Lupus or not? Idiopathic full house glomerulonephritis: a rare nephropathy with unexpectedly severe outcome.

Abstract

Objectives: A full-house pattern at immunofluorescence in kidney biopsies is usually associated with lupus nephritis. The cases that do not meet criteria for diagnosis of systemic lupus erythematosus (SLE) and have no secondary causes are classified as idiopathic full house (non-Lupus) nephropathy (iFH-N), which is a poorly defined entity. We aimed to evaluate the clinical presentation, renal outcome and development of SLE in the long term.

Methods: We carried out a retrospective observational study from 2012 to 2022 on patients with iFH-N, i.e. having a full-house pattern at immunofluorescence, but not meeting the criteria for the diagnosis of SLE and without a secondary cause.

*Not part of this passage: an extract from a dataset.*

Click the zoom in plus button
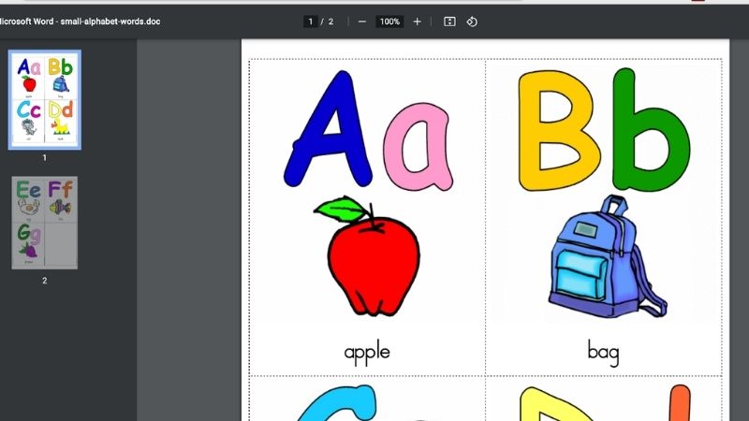The width and height of the screenshot is (749, 421). [417, 22]

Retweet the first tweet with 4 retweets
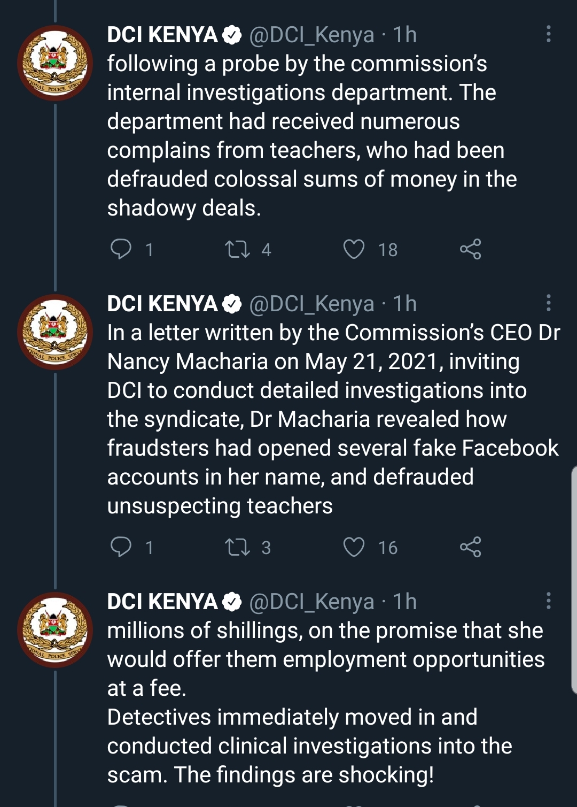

Results: Of 2210 patients, 91 presented with full-house pattern at immunofluorescence: 84 had the criteria for SLE diagnosis, 2 had secondary causes, 5 were idiopathic. iFH-N cases were all young females with histological pattern of membranous nephropathy and impaired kidney function, at presentation two had a nephrotic syndrome, three a nephrotic range proteinuria. Mean serum creatinine was 2.1 mg/dl (SD± 0.47), mean eGFR 35.2 ml/min/1.73m2 (SD±11), mean proteinuria 7.1 gr/24h (SD±3.2). Four had negative antinuclear antibodies; none had anti-dsDNA, anti-extractable nuclear antigens, antiphospholipid antibodies; three had low C3 levels. All received aggressive immunosuppression (IS), including steroids, cyclophosphamide, mycophenolate mofetil or Intensified B Cell Depletion Protocol. Mean follow-up was 7.4 year (SD ± 2.4). Four patients (80%) developed end stage renal disease, three within 24 months, one patient chronic kidney disease stage 4. One subject developed SLE after two years.

Conclusions: All patients with iFH-N had similar clinical presentation, appeared to be refractory to aggressive IS, and had poor renal outcome.